Escrivá even referred to measures that are being addressed in the rest of Europe on the income of the elderly, and recalled how in Germany a 5% revaluation has been signed for payments and how in France the Early rise in retirement pensions with a 4% increase to deal with the current rise in consumer prices.
In this sense, Escrivá confirmed that the agreement reached with Bildu for a 15% increase in non-contributory pensions for the coming months, until the end of the year, will be addressed, which will entail increases in the amounts of between 60 euros and 100 euros per month . Social Security sources confirm to ABC that the “logical” thing is for this item to be included in the royal decree expanding measures to alleviate the effects of the war, which should see the light of day before the end of the month.
After the controversy that arose as a result of some statements by the minister about the “lack of sophistication” of a Bank of Spain report, Escrivá justified that his intention is to “add elements for debate and reflection.” «When one looks at the countries around us, how economic thought has evolved, in some areas the dominant opinion, the published opinion, is a bit old, stagnant, it is the usual recipe. There is a lack of freshness, a lot of freshness, in Spain’s economic reflection on many issues,” the minister stressed. Escrivá lamented that the opposing opinions generate »friction« and has stressed that his intention is only to generate debate.
At this point, the minister assured that “nobody in the world defends lowering taxes to combat inflation”. And he assured that the objective and concern of developed countries is to protect the most vulnerable. “We’ll do it for as long as it lasts.
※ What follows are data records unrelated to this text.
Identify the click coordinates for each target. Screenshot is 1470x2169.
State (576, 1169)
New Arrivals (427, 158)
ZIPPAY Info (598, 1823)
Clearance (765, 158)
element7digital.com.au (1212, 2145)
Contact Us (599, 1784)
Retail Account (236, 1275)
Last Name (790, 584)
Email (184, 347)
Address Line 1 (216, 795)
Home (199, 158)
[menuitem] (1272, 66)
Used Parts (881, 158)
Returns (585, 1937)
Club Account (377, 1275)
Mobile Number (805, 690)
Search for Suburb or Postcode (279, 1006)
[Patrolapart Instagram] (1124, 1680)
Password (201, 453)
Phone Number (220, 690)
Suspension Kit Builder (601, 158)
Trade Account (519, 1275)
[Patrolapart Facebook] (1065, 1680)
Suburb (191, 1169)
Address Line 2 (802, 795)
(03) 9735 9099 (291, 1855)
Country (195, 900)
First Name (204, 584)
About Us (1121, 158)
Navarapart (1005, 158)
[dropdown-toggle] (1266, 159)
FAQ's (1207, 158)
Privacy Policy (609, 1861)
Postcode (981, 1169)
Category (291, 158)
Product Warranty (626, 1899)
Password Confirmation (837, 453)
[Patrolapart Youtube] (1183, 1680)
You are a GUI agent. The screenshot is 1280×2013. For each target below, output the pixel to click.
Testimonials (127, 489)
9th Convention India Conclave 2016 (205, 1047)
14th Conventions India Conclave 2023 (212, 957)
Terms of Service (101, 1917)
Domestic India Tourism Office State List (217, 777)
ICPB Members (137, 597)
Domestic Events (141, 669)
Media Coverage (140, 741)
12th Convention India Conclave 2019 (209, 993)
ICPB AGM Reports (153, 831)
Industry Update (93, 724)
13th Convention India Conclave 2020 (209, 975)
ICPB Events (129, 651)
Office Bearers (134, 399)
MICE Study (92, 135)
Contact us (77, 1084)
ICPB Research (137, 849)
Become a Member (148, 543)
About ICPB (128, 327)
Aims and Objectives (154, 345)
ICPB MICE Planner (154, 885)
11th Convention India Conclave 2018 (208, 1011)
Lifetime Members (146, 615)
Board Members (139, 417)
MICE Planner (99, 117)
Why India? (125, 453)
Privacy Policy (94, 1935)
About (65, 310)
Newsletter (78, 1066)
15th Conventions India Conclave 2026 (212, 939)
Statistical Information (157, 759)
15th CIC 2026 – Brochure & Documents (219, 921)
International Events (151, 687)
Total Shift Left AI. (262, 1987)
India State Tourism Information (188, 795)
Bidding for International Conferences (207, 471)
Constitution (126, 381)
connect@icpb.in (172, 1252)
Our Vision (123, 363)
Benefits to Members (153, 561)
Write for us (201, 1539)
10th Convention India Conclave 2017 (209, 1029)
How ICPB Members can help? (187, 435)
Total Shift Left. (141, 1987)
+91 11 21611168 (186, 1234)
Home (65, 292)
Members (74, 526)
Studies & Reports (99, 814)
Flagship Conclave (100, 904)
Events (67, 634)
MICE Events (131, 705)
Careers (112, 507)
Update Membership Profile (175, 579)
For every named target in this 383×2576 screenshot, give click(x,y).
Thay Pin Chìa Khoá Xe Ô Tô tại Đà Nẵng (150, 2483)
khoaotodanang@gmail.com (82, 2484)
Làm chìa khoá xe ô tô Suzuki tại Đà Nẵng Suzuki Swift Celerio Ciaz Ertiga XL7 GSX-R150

Economic policy priorities are changing. The concern is how to protect income“, Escrivá assured.
The other most urgent point of the cabinet led by Minister José Luis Escrivá, that of the self-employed reform, will have to wait to see the light. In addition, sources close to the negotiation see possibilities of agreement in the coming weeks once the electoral hustle and bustle in Andalusia passes.
It should be remembered that the new contribution of the self-employed for real income is one of the milestones committed to Brussels in order to receive the more than 70,000 million euros of reconstruction funds that will arrive in the form of a grant to Spain. And of which at least 6,000 million expected for the second half of the year are conditioned, among others, to this point of the self-employed reform.
Improvements in the minimum vital income
In other matters, the Government acknowledged continuing to work on improvements on the provision of the minimum vital income that will speed up the process of granting this benefit and its effectiveness in boosting the lives of the thousands of beneficiaries at risk of exclusion. Escrivá thus announced the approval “in the coming weeks” of two important measures to “complete the minimum vital income.” Specifically, he pointed out that very soon they will reach the Council of Ministers “the social seal, which will facilitate collaboration with companies to favor the inclusion of the beneficiaries of the benefit, and the employment incentive, which will encourage the recipients of the benefit to join to the labor market”.
The minister underlined the significant scope of the benefit, which has not yet been two years old, reaching almost half a million households and almost 1.2 million people. The minimum income “has been a challenge from the management point of view if we take into account that in these almost two years nearly 1.9 million applications have been processed, a figure higher, for example, than the 700,000 applications for pensions that reach Social Security each year”.